During most of the regular season, Leyland had that middle-inning, seventh-inning guy in Al Alburquerque.
But once he took a shot in the left side of the head, suffering a concussion, when Baltimore was taking batting practice in August, Alburquerque hasn’t been the same. After the down time, Leyland wasn’t able to get him enough work, in part because the reliever with one of the best sliders in baseball has not been particularly sharp.
Leyland brought him in during Texas’ 7-3 11-inning win over Detroit on Wednesday when starter Rick Porcello got in a jam in the seventh.
“Alburquerque came in a little wild,” Leyland said. “We got a little nervous about that. That’s shortened up our bullpen a little bit. We weren’t real sure about him. He hadn’t got much work. He has struggled since he came back. That’s just the way it goes. We actually had our shots. We just didn’t come up with a base hit.”

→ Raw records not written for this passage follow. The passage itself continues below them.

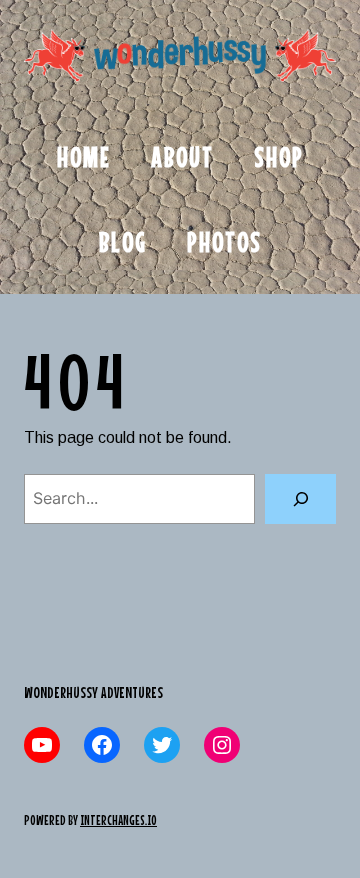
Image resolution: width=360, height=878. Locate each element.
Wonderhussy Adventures (93, 692)
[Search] (300, 498)
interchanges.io (118, 820)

Leyland used Alburquerque anywhere from just a batter or two up to three innings, the same basic kind of role that he used Joel Zumaya in during his rookie season of 2006, when Detroit reached the World Series.
Down 3-1, Detroit heads into the first of three potential elimination games with the top three pitchers in its rotation ready to go: Justin Verlander, Max Scherzer and Doug Fister.
“Obviously we’ve got to win three in a row,” Leyland said. “You win (Thursday), it’s 3-2. We can count. I know what the situation is.
“You wouldn’t rather have anyone out there other than Justin Verlander. You win that game, all of a sudden it gets a little hairy again.”
“Just keep playing hard,” Rick Porcello said after turning in 6 2/3 innings. “I think we’ll be fine.”